Injury to the airway has the potential to be a catastrophe, with rapid deterioration and death. Occasionally the injury is less dramatic with a slow air leak, but it can still present a diagnostic and management challenge.
These lower airway injuries can occur after either blunt or penetrating trauma. The penetrating ones are relatively simple to diagnose because the wound tract is known and, if stable, a trip to CT demonstrates the problem area.
Blunt lower airway injury is a bit trickier. These typically require a high energy mechanism, such as a motor vehicle crash. Up to half of these injuries are not diagnosed immediately. Typically, unexpected air on the chest xray is identified. Less commonly, subcutaneous emphysema appears and prompts more investigation.
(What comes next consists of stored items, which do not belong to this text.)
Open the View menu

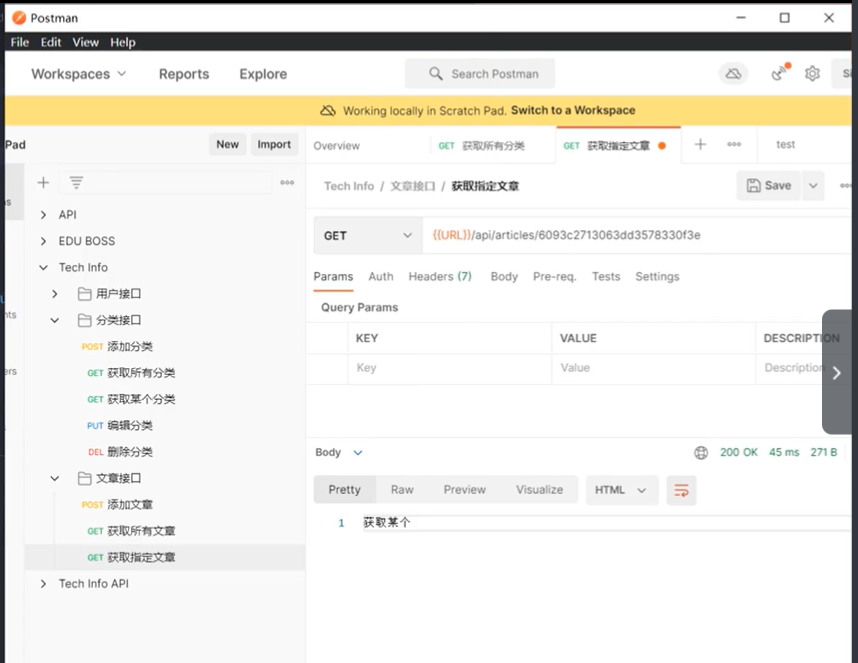85,42
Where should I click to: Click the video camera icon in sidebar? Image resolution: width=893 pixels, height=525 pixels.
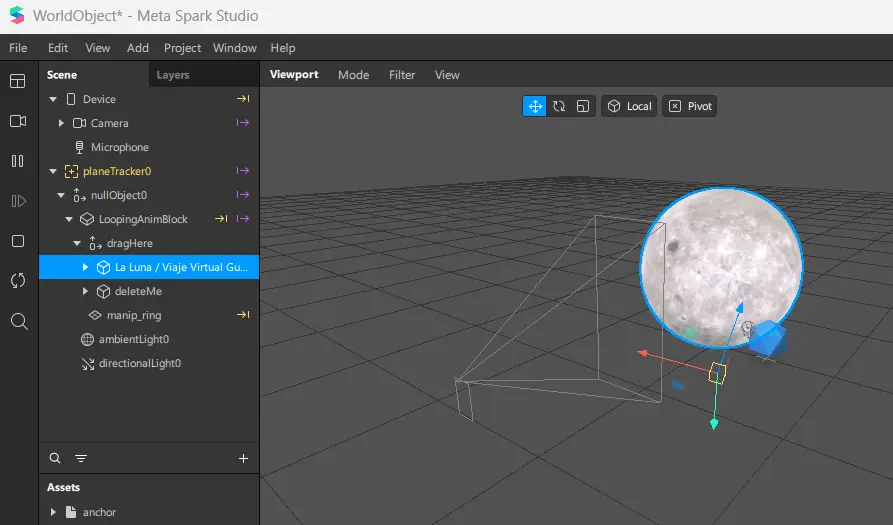pyautogui.click(x=18, y=121)
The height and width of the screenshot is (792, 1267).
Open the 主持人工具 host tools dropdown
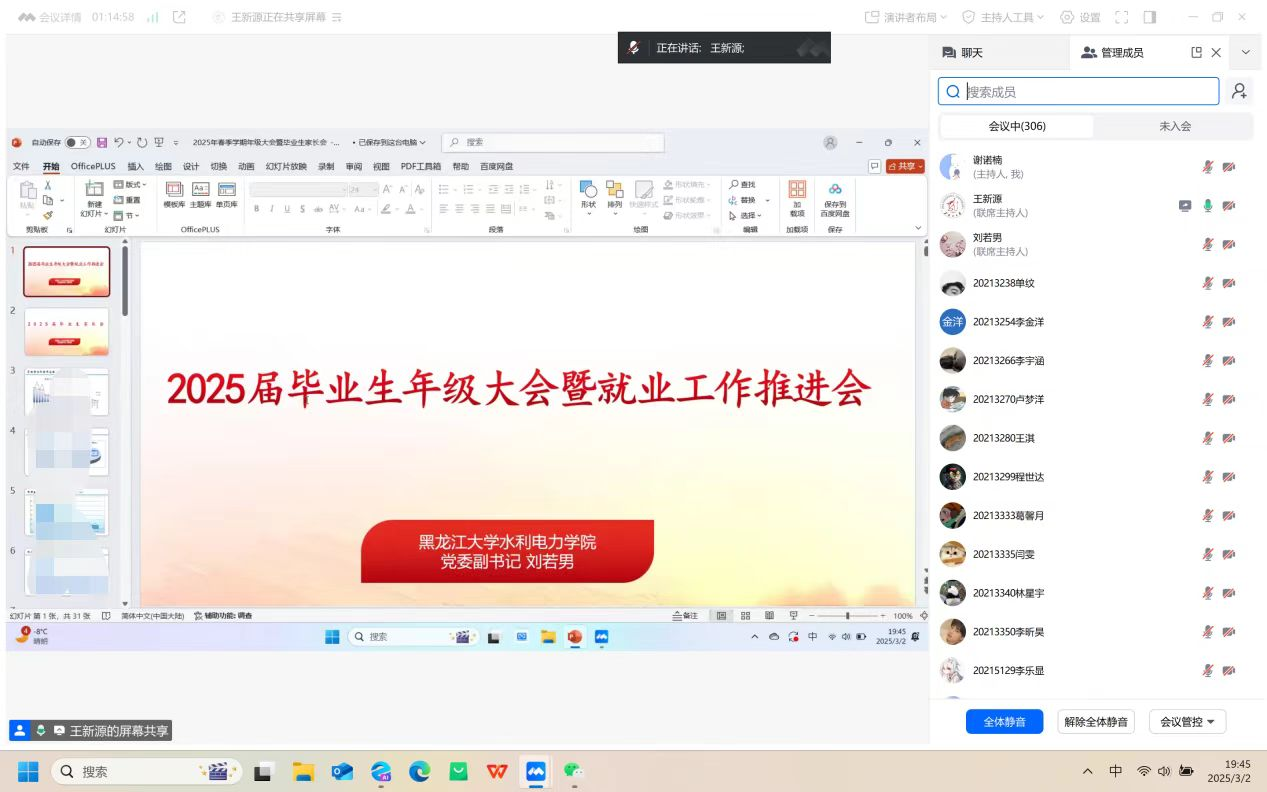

Previously, the gold standard for diagnosis was bronchoscopy. CT has gotten so good that even smaller bronchial injuries can be identified, so CT is now the diagnostic study of choice. Management of injuries that do not threaten the airway consists of close observation. Smaller ones may heal on their own without complication. Larger injuries usually continue to leak and do not heal. If ventilation problems develop, either from persistent large pneumothorax or large amounts of air dissecting into the neck, intubation will be required. However, positive pressure may exacerbate the problem, so low pressure ventilation modalities must be used. A prompt trip to the OR will be required in such cases.
Bottom line: Simple (slow leak) tracheobronchial injuries are uncommon, but are seen after major blunt trauma and any kind of thoracic penetrating injury. The best way to diagnose the exact problem and location is thin cut CT of the chest. Injuries with minor clinical dysfunction can be admitted to the trauma service and observed. If the leak does not resolve, or causes breathing problems, a thoracic surgeon will very likely need to intervene to repair the problem.
When I was at Penn 25 years ago, I was fascinated to see that police officers were allowed to transport penetrating trauma patients to the hospital. They had no medical training and no specific equipment. They basically tossed the patient into the back seat, drove as fast as possible to a trauma center, and dropped them off. Then they (hopefully) hosed down the inside of the squad car.
Granted, it was fast. But did it benefit the patient? The group now at Penn decided to look at this to see if there was some benefit (survival) to this practice. They retrospectively looked at 5 years of data in the mid-2000’s, thus comparing the results of police transport with reasonably state of the art EMS transport.
They found over 2100 penetrating injury transports during this time frame (!), and roughly a quarter of those (27%) were transported by police. About 71% were gunshots vs 29% stabs. They found the following interesting information:
The police transported more badly injured patients (ISS=14) than EMS (ISS=10)
About 21% of police transports died, compared to 15% for EMS
But when mortality was corrected for the higher ISS transported by police, it was equivalent for the two modes of transport
Although they did not show a survival benefit to this practice, there was certainly no harm done. And in busy urban environments, such a policy could offload some of the workload from busy EMS services.
Bottom line: Certainly this is not a perfect paper. But it does add more fuel to the “stay and play” vs “scoop and run” debate. It seems to lend credence to the concept that, in the field, less is better in penetrating trauma. What really saves these patients is definitive control of bleeding, which neither police nor paramedics can provide. Therefore, whoever gets the patient to the trauma center in the least time wins. And so does the patient.